▸ **Problem to solve**: From the data that follows, report how many lines hold the string "field", giving only the number.

▸ **Available records**:
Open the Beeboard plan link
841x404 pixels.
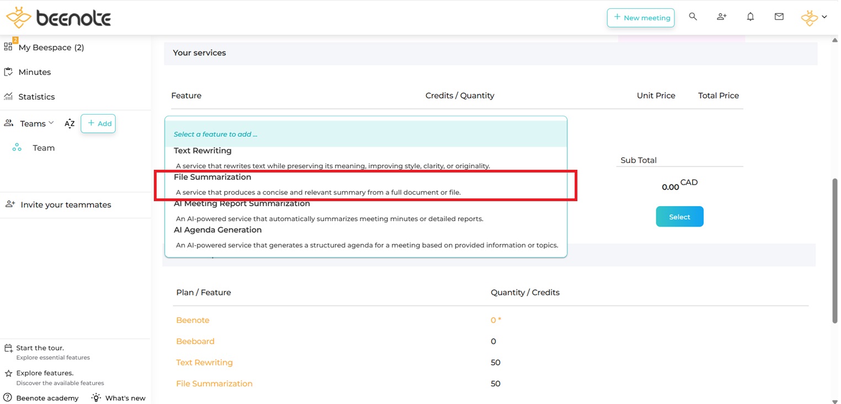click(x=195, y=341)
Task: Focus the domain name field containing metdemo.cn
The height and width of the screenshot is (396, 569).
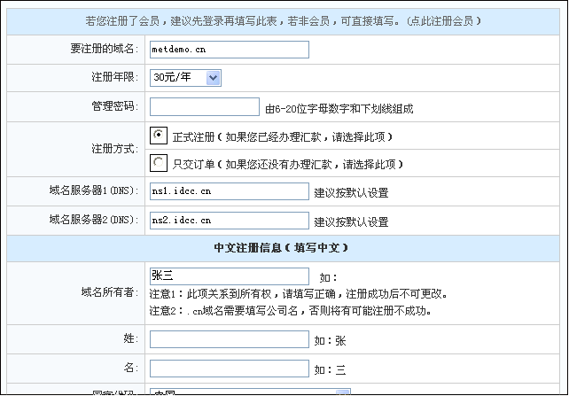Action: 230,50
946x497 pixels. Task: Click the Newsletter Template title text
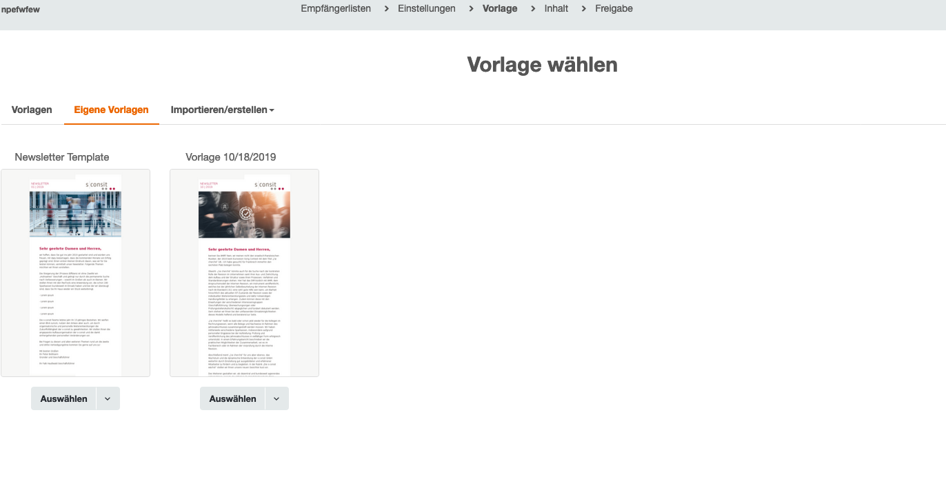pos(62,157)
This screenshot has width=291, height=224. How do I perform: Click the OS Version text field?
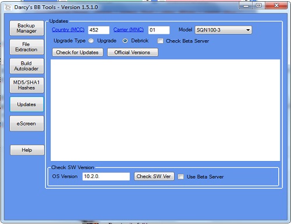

* * *

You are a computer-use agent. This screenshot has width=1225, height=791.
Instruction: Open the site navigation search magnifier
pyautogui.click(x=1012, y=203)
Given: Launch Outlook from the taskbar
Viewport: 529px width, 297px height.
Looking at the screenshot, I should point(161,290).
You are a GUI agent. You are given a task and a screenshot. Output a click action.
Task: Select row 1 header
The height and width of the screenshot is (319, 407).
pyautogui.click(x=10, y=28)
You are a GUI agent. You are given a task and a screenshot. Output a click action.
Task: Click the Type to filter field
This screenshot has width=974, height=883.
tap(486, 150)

--

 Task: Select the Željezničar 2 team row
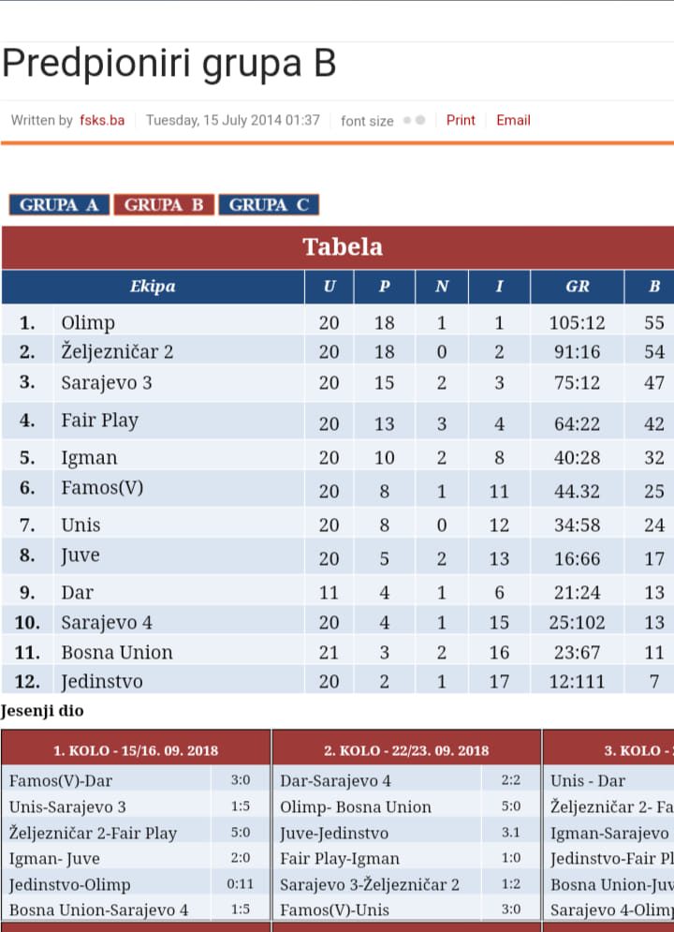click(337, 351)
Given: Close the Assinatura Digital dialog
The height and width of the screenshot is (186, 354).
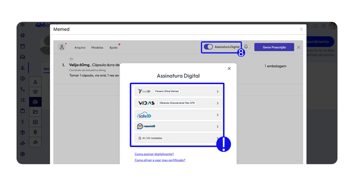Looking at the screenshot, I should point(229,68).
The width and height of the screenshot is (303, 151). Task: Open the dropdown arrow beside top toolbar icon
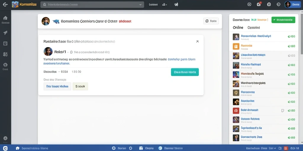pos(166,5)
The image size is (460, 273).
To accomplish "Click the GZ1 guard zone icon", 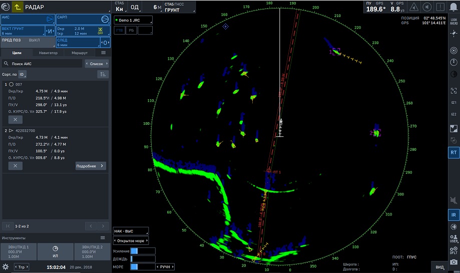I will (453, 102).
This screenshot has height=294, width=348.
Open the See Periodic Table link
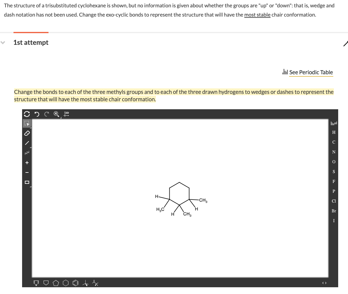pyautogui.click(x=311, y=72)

▸ **Output below**: 3